Throughout the third series, however, she develops a close bond with her new Danish partner, Henrik. While this initially consists of casual sex, it grows deeper and more emotional when he begins to seek her company in order to cope with his insomnia and loneliness, and in turn allowing her to stay at his house with him and providing her with emotional support when her beloved boss Hans dies, her manipulative mother returns to her life and her new boss proves less understanding, which makes her work harder. Henrik is shown as having an intuitive understanding of her personality and a great deal of respect for her boundaries. The fourth and final series focus on Saga's realization that she is falling in love with Henrik, but with the issue of children at risk of coming between them: while Henrik, whose key backstory involves the disappearance of his wife and daughters, considers being a father as a central part of his identity, Saga explicitly does not want to have children. The revelation of an accidental pregnancy complicates the relationship between the both of them, which is explored in Series 4.

Despite having few close relationships, Saga is generally liked and accepted by her colleagues, such as her team in series one and the Malmö pathologist, a recurring character. A subplot of the second series focus on her conflict with a new colleague, Rasmus, who does not like her, but this is presented as an exception. Even some characters who initially have difficulty working with her, such as her new boss Linn in series three, eventually warm to her.

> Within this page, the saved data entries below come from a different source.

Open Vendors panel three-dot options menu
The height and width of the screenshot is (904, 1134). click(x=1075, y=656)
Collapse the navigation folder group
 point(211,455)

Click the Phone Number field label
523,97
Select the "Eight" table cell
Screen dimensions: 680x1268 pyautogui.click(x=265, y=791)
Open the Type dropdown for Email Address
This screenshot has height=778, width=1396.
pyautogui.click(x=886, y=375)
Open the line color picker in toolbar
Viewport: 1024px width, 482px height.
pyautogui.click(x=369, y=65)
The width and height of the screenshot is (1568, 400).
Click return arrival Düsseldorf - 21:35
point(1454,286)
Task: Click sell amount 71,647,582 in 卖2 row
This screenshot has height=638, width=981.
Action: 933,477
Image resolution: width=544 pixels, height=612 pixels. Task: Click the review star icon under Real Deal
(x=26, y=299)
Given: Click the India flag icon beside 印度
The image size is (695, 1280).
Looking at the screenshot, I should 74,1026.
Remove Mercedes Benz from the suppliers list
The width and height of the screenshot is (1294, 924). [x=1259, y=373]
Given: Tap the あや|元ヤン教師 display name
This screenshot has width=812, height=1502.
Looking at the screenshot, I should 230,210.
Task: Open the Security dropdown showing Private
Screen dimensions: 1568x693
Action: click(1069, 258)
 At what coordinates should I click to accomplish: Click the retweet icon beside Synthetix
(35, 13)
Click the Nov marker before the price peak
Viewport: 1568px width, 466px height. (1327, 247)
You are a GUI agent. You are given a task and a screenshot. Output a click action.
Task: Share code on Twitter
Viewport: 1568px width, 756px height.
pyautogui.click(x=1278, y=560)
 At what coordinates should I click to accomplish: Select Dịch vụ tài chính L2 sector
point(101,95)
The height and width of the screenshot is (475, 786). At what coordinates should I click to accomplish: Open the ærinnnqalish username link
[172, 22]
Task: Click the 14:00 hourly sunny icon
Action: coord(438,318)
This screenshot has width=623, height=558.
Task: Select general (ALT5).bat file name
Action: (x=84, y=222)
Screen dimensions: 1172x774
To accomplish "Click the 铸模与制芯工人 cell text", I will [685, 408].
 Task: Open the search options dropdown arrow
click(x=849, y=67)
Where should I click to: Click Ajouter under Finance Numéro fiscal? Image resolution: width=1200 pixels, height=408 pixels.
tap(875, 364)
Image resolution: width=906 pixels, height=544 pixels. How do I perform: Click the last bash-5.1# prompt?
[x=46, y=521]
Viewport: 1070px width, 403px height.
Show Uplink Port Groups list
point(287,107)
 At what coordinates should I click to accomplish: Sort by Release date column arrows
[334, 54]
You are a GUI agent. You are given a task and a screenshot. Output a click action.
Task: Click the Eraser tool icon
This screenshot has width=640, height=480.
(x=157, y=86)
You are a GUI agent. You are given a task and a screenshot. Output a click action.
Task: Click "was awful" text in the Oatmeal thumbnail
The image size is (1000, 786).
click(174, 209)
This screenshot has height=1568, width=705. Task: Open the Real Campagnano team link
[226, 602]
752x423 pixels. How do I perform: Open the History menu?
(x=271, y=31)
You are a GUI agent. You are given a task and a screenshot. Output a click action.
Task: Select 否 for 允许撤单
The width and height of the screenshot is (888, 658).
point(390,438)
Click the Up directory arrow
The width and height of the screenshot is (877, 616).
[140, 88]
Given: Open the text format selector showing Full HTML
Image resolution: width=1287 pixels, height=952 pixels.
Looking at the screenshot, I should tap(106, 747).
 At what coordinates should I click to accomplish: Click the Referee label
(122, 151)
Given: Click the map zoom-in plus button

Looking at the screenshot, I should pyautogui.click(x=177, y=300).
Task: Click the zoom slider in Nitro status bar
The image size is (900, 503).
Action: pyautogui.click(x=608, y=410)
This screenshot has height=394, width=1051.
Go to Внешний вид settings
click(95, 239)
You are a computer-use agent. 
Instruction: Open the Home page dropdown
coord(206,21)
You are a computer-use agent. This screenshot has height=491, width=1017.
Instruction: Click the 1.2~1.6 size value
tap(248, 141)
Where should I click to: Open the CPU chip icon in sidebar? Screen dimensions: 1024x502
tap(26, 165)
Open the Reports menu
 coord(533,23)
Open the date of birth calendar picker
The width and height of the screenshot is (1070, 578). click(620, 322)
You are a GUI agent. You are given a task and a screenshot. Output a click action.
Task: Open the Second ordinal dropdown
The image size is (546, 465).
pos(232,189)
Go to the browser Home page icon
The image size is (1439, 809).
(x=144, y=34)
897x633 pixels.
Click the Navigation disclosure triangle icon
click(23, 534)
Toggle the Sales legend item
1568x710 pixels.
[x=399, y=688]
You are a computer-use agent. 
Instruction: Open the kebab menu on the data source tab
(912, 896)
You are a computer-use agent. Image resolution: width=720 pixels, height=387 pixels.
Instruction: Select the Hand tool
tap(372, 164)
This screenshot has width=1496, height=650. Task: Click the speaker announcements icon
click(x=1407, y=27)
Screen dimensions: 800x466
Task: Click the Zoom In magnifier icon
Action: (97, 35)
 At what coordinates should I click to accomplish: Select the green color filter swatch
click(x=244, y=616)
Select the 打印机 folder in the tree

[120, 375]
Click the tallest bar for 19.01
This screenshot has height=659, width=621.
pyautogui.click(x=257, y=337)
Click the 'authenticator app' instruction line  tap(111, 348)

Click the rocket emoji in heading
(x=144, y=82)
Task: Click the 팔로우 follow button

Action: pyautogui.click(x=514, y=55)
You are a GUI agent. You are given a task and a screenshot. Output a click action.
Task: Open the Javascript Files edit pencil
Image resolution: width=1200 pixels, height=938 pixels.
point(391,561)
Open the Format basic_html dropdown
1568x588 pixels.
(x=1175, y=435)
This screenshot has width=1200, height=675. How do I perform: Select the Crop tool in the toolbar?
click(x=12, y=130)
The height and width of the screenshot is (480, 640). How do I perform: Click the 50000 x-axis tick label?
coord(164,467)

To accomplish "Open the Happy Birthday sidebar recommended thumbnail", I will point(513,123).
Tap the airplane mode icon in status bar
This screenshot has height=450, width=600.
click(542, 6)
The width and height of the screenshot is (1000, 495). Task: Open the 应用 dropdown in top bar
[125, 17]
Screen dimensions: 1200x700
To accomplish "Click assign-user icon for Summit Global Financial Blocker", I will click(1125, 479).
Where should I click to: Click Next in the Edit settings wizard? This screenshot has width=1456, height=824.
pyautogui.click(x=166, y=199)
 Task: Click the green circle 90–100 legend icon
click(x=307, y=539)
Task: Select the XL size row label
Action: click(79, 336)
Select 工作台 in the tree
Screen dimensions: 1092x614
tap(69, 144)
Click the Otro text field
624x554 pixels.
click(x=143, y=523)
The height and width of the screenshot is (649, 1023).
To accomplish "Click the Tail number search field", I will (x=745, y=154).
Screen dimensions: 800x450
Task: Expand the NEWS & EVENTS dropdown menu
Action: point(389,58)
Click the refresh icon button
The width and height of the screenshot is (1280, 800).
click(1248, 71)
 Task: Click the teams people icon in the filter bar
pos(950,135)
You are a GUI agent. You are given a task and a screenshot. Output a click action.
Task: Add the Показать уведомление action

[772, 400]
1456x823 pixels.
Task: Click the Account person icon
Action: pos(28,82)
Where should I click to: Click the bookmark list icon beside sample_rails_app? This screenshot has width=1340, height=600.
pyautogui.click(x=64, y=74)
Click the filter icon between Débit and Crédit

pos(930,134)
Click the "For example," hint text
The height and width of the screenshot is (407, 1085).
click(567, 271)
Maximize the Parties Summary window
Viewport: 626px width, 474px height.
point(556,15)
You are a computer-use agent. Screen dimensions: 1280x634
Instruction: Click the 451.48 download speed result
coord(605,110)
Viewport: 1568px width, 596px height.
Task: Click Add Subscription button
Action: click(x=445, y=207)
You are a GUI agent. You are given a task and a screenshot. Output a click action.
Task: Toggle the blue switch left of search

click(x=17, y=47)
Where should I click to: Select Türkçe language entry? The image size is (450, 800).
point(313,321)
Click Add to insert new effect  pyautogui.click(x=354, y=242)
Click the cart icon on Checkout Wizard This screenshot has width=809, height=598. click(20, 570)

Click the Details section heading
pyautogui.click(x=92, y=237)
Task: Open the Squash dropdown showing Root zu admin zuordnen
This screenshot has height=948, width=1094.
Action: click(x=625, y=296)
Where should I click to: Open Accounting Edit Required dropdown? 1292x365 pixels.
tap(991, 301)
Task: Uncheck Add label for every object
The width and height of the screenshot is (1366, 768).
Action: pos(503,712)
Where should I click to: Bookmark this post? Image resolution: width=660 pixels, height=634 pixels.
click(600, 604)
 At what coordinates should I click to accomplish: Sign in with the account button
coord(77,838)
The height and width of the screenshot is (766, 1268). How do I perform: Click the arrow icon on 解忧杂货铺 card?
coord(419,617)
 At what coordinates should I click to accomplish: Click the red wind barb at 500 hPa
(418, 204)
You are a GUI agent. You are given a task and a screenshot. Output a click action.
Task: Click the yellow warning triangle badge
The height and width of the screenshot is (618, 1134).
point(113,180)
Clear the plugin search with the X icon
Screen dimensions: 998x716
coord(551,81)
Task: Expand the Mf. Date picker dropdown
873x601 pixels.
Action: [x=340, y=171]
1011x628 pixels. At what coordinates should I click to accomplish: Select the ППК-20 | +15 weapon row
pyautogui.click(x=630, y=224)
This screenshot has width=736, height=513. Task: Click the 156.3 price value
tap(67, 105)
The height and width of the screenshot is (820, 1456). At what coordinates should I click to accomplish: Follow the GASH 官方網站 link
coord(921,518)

== Character background ==
Little is known about Saga's background at first, although in the second series, Martin looks into her family history, discovering that her sister Jennifer committed suicide.

In the third series, her mother appears at her apartment, telling her that her father is on his deathbed, and wishes to see her. Saga refuses, but Marie-Louise persists in trying to rebuild their relationship. She later turns up at the police station with medical documents in hand which, upon inspection by the police mortician, appear to absolve Marie-Louise of blame in Jennifer's health problems (the mortician states that though Jennifer was often sick, no clear pattern of abuse is visible). Saga is skeptical, and continues to insist that as children she and her sister were both always getting sick as a result of her mother's Munchausen by Proxy. When Saga was financially able to live independently of her parents, she had them jailed on false sexual assault charges in order to get Jennifer away from them. Sometime later, when Jennifer was fourteen years old, she killed herself by leaping in front of an oncoming train, which is explored greatly and in more depth in the third series, in which Saga's relationship to her mother is rekindled and spirals out of control, with Marie-Louise committing suicide and framing her death as murder, with Saga being the likely culprit. It is initially unclear whether Jennifer's death was the direct result of Marie-Louise's abuse or (as Marie-Louise suggests) if it was Saga's inability to connect with the emotionally vulnerable teen which ultimately drove her to suicide, an uncertainty which assures - given Saga's knowledge of her own nature - that Jennifer's death and Saga's guilt for having failed to recognise the possibility continue to haunt Saga.

It is ultimately confirmed in the final season, after Saga being cleared of the charges of responsibility for her mother's death, that Jennifer's depression stemmed from medical abuse carried out by their mother under the influence of her mental illness. The timing of Jennifer's death caused her to abandon her career of becoming a microbiologist and instead pursue the role of a police officer in guilt to make up for her sister's untimely death, as suggested by her therapist. She subsequently gives up her work with the police and sets out to begin a new life.

==Reception==
The role of Saga earned Sofia Helin considerable fame, both at home and abroad.